Palo Alto, California-based PGP’s encryption product started life on the desktop, where there are today some 30,000 users worldwide, according to its VP of marketing Andrew Krcik.

The thrust of its model now is to grow the server business it entered with the launch of the PGP Universal Server in September 2003, for which it currently has some 1,200 corporate customers worldwide.

This is not server-based encryption, however, as that function remains on the desktop, the server rather enabling customers to centrally manage all the desktop clients in their organizations, while for PGP itself it represents the opportunity to upsell with more apps on the same platform.

PGP NetShare is a case in point, It enables files going onto a network file server to be encrypted from the desktop and held in that format, with decrypted access being restricted to a list of approved individuals defined either centrally or, if the sys admin has granted the right, by the original end user who created the file.

The core products for which a new release is coming out, then, are PGP Universal and PGP Desktop, with the new iteration being v2.5. Another important addition besides the NetShare capability is the ability to federate key information, potentially among all PGP users around the world, via a new Global Directory.

When a new Desktop client is being set up, it will offer the user the option of putting their key onto an open key server and associating it with their email address, Krcik said. You can then instruct the client to always consult that Global Directory and search by email address.

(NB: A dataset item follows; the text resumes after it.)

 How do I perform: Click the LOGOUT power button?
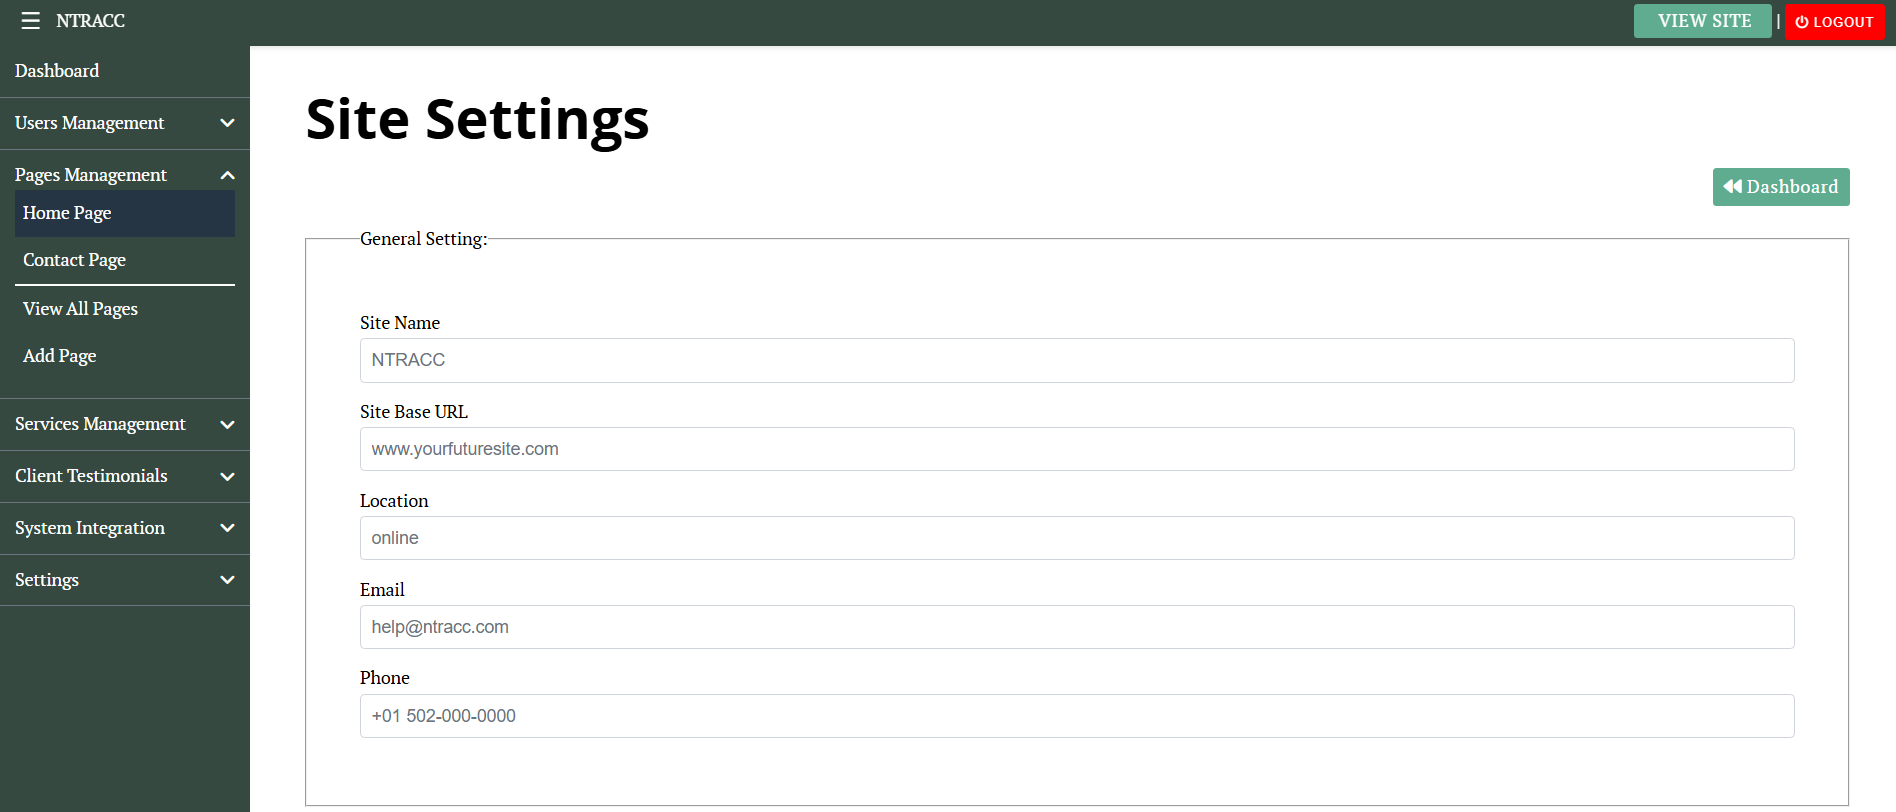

Aside from that, other additions in v2.5 are mainly responses to requests from the user base, such as SSO integration for the Whole Disk Encryption app and MacOS support.

On the financial front, PGP is feeling sufficiently please with itself to go public with the information that over the last four years we’ve done $100m of cumulative revenue, $40m of which over the last 12 months, Krcik revealed.

This is clearly a response to major corporate customers and target customers expressing concern at the lack of transparency inherent in operating as a private company.